**DATA TO EXAMINE:**
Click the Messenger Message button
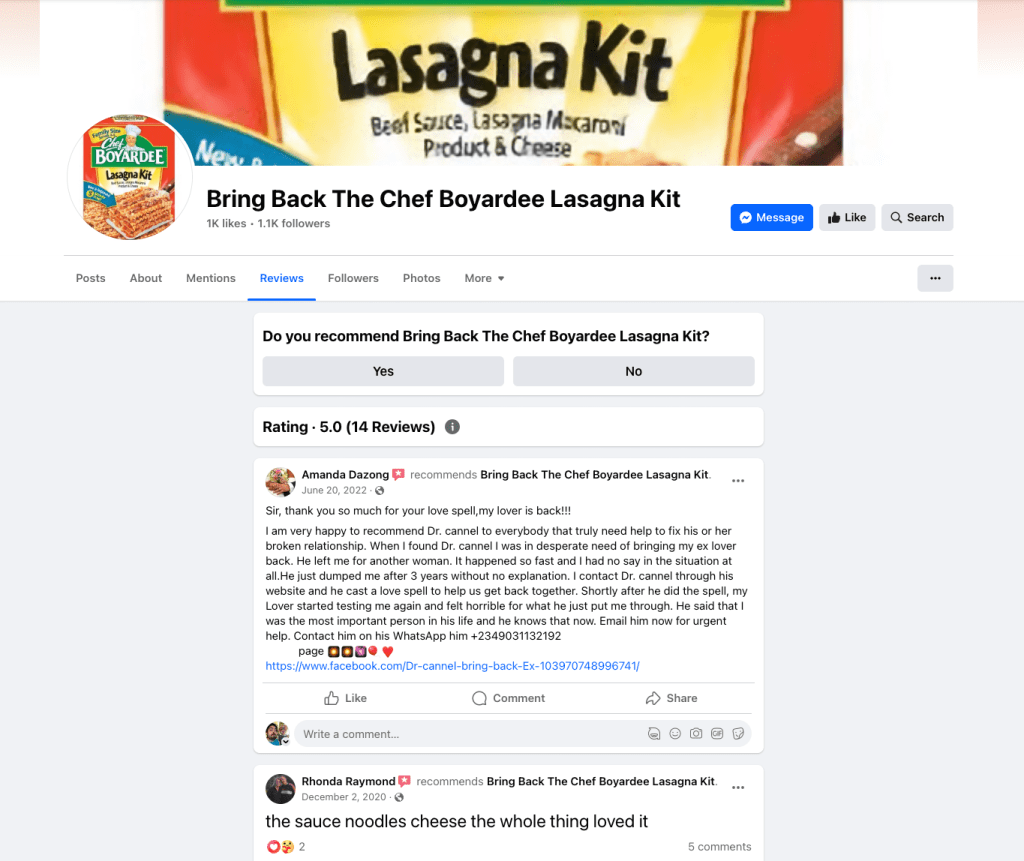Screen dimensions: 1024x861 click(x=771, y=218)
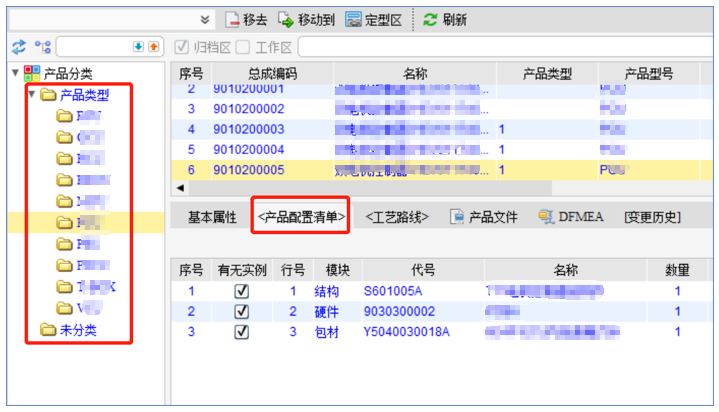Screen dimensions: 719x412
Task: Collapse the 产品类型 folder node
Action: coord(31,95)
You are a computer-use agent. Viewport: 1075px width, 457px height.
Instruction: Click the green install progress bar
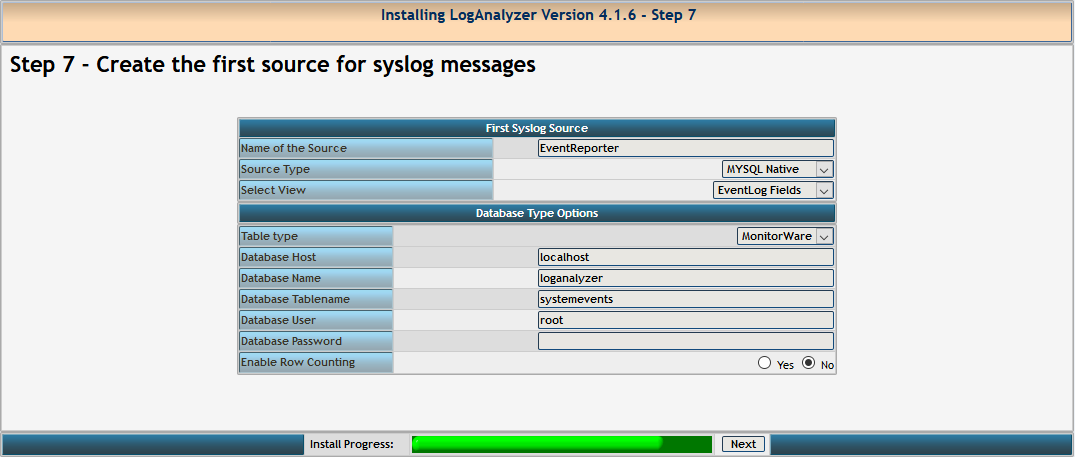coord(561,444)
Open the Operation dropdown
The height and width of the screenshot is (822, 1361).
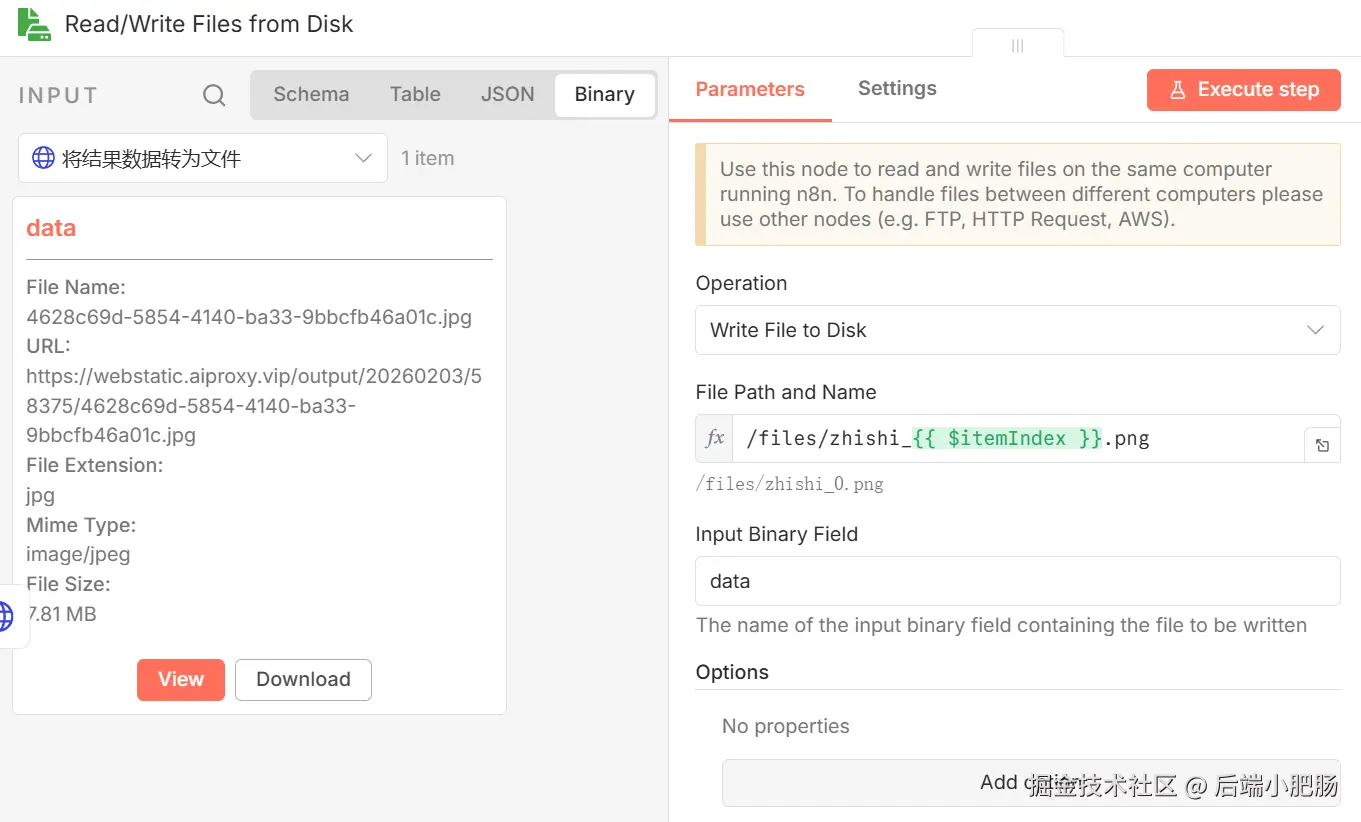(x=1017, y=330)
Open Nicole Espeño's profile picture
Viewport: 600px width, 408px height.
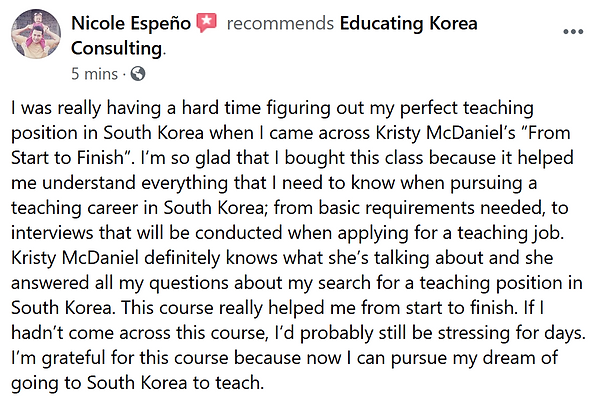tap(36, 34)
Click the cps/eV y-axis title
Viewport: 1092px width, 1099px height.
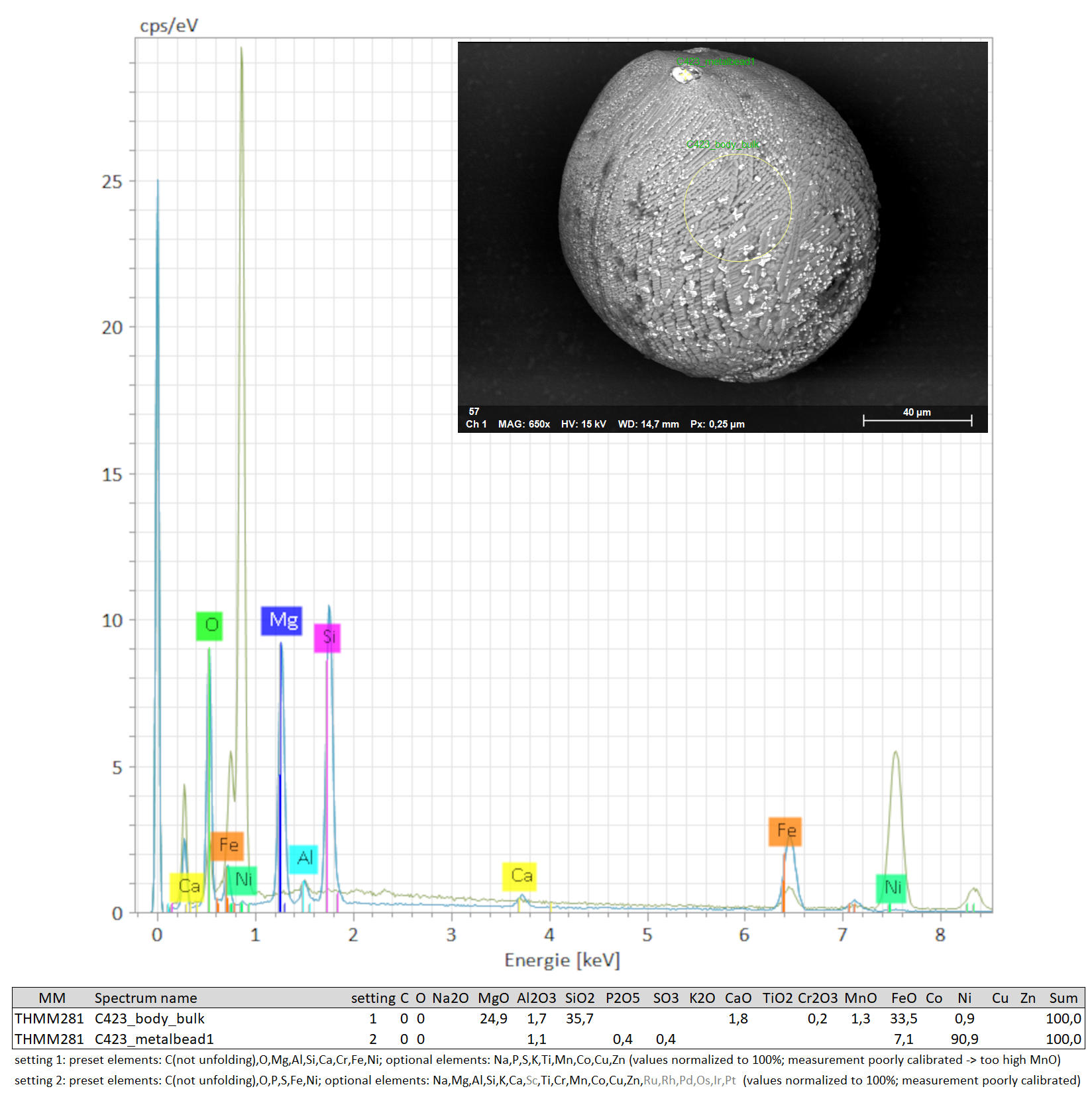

**PROBLEM REQUIREMENTS:** Exactly as written, set down the lines from the line holding "Open Nicole Espeño's profile picture" to the last line of the data, both ends included, pictures excluded.

**OUTPUT FOR THIS TASK:**
Open Nicole Espeño's profile picture
Viewport: 600px width, 408px height.
tap(36, 34)
Click the cps/eV y-axis title
Viewport: 1092px width, 1099px height.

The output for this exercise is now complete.